Comment faire une bonne action quand on est égoïste : le don du sang (2/2)

5h30, chambre à coucher de Prince et Eva in London (pour le début, c’est ici)

Réveillée par les adorables mais bruyants miaulements de MiniPrincesse, j’extirpe de sous le lit un enième magazine féminin dont je n’ai lu que la couverture – depuis la naissance de notre adorable mais bruyante fille, la phrase la plus longue que j’ai réussi à lire, c’est « Belle en moins de 10 minutes ! ». Les errements de l’euro ? Beaucoup trop longs à suivre.

En feuilletant mon magazine, je tombe sur une chronique intitulée « The happiness project », ou « le projet bonheur » (OK, j’aurais sans doute pu trouver plus idiomatique comme traduction, mais il est 5h30 du matin). J’ai oublié de préciser qu’il s’agit d’une revue américaine : au pays du développement personnel, être heureux me semble parfois avoir été érigé en devoir citoyen inscrit dans la Constitution. Après vérification, il s’avère que « la vie, la liberté et la recherche du bonheur » font bien partie des droits des Américains, d’après la Déclaration d’indépendance)… Et parfois, les ménagères de moins de 50 ans ont besoin d’un petit rappel entre deux virées shopping : d’où la chronique du « projet bonheur ».

Dans ce numéro, l’auteur vante les mérites du bénévolat. « Parce que quoi qu’en disent les gourous du développement personnel, l’estime de soi ne vient pas en vous entendant dire à chaque coin de rue à quel point vous êtes extraordinaire, ni même en vous le répétant devant votre glace à longueur de journée, mais tout simplement en accomplissant des choses qui vous rendent fier de vous ».

Ajoutez à cela le fait que les bénévoles sont en meilleure santé, vivent plus longtemps et sont plus heureux que les autres (l’auteur rappelle que les philosophes grecs, déjà, nous avaient enseigné que ce sont les relations sociales qui font le bonheur ; les pontes du self-help n’ont rien inventé) ; la démonstration est faite.

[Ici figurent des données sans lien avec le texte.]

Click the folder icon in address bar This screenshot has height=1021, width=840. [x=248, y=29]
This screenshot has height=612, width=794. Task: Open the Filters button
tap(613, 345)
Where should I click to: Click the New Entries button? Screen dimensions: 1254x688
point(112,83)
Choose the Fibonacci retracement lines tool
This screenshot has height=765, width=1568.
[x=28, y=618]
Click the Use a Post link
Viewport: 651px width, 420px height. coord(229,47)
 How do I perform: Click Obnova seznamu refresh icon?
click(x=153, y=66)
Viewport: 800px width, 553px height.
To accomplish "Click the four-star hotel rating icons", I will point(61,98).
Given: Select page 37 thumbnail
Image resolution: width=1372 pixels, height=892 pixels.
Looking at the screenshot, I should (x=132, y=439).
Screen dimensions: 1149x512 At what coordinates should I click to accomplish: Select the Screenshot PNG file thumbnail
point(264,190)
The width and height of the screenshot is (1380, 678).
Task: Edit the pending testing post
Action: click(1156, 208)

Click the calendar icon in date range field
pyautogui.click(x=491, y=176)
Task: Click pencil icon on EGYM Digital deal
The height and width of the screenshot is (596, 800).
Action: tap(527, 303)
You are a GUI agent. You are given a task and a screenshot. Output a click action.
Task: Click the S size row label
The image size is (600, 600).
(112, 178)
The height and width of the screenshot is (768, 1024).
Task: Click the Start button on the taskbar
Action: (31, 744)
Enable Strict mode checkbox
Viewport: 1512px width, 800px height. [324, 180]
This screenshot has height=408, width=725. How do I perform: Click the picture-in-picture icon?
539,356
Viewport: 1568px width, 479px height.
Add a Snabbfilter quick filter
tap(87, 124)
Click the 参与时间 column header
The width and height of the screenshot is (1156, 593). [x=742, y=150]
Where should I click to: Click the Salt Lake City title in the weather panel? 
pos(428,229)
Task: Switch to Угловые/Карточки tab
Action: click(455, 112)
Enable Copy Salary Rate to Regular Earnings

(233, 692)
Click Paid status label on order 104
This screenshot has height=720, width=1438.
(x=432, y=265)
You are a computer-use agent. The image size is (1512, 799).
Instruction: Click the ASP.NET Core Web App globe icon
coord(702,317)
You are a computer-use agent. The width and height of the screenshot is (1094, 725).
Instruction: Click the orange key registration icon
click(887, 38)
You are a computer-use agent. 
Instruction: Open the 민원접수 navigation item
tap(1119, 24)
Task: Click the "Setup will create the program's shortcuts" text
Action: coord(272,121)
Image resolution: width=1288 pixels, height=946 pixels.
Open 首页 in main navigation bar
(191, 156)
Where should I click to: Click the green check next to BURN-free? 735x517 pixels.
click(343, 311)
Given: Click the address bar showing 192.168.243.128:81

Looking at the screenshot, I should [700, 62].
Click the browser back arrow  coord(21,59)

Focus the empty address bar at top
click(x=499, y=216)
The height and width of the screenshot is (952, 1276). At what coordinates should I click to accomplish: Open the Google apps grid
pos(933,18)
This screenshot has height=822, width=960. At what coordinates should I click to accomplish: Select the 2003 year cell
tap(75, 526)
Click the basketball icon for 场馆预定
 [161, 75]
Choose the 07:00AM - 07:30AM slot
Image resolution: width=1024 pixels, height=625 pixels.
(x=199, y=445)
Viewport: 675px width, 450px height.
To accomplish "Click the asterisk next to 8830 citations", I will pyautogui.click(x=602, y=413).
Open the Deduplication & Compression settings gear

Mon expérience du bénévolat se limite à une catastrophique séance d’alphabétisation, au bout de laquelle la responsable de la Fondation de France m’avait prise à part pour m’expliquer que ce genre de choses ne s’improvisait pas et que j’allais quand même devoir me former un minimum. Moyennant quoi, j’ai laissé tomber, et comme Prince se plaît à me le rappeler régulièrement, c’est sans doute de ma faute si un orphelin de 16 ans traîne aujourd’hui dans les rues d’une grise banlieue parisienne, analphabète et toxicomane.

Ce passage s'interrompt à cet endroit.